The central storyline is simple: Niko lands in this country and immediately finds himself trying to square the debts of his ne'er-do-well cousin Roman. He hires himself out as an enforcer for a variety of criminal enterprises, taking on jobs such as snuffing out rival drug dealers - even robbing a bank and escaping on the subway.

If you devote yourself single-mindedly to carrying out these missions, you can get through the game in 25 to 40 hours. But that workmanlike approach would involve skipping the recreational activities that make GTA IV so entertaining.

Why go on a dangerous criminal caper when there are so many things in Liberty City to enjoy? Go sightseeing, shopping, check out a comedy club (Ricky Gervais is doing standup), or surf the Web in a cybercafe. The game is stocked with 740 distinct voices and more than 80,000 lines of dialogue.

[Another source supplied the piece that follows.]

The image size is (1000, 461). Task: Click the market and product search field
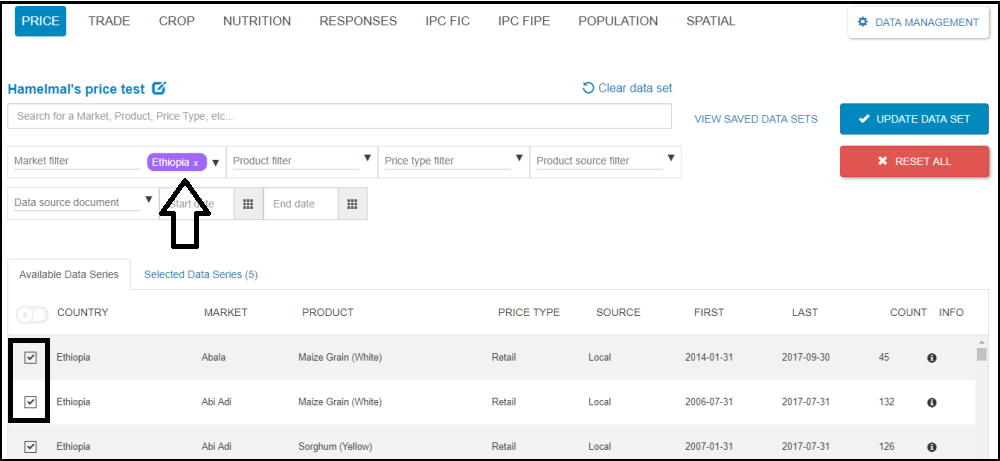coord(338,117)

If the audio is good, the visuals are spectacular. Wait until you see the city that never sleeps sparkling at night. The view is breathtaking; all that's missing is the Gershwin.

Not that you're lacking for tunes. Like the previous Grand Theft adventures, IV comes with a hip soundtrack of 200 songs, many of them original recordings. Hear a song you like on Niko's radio? You can punch a button and download it from Amazon.

Social networking is rewarded. Niko cultivates a circle of friends, calling them on his cell phone to invite them to go bowling or play pool or have a few drinks. If the bonding goes well, these pals provide him with various services and goods that come in handy for a man in his line of work.

Some of Niko's social activities are decidedly mature. He dates, patronizes hookers, visits strip clubs and even gets lap dances. "There is no outright nudity but it does take the sexual content pretty far," said IGN's Goldstein. "For an M-rated game, this is as far as I've seen it go."

"Inside the gaming world, the genre that Grand Theft Auto created is called the free-roaming game or the sandbox game," Satterfield said. "GTA IV is the distillation and perfection of that genre."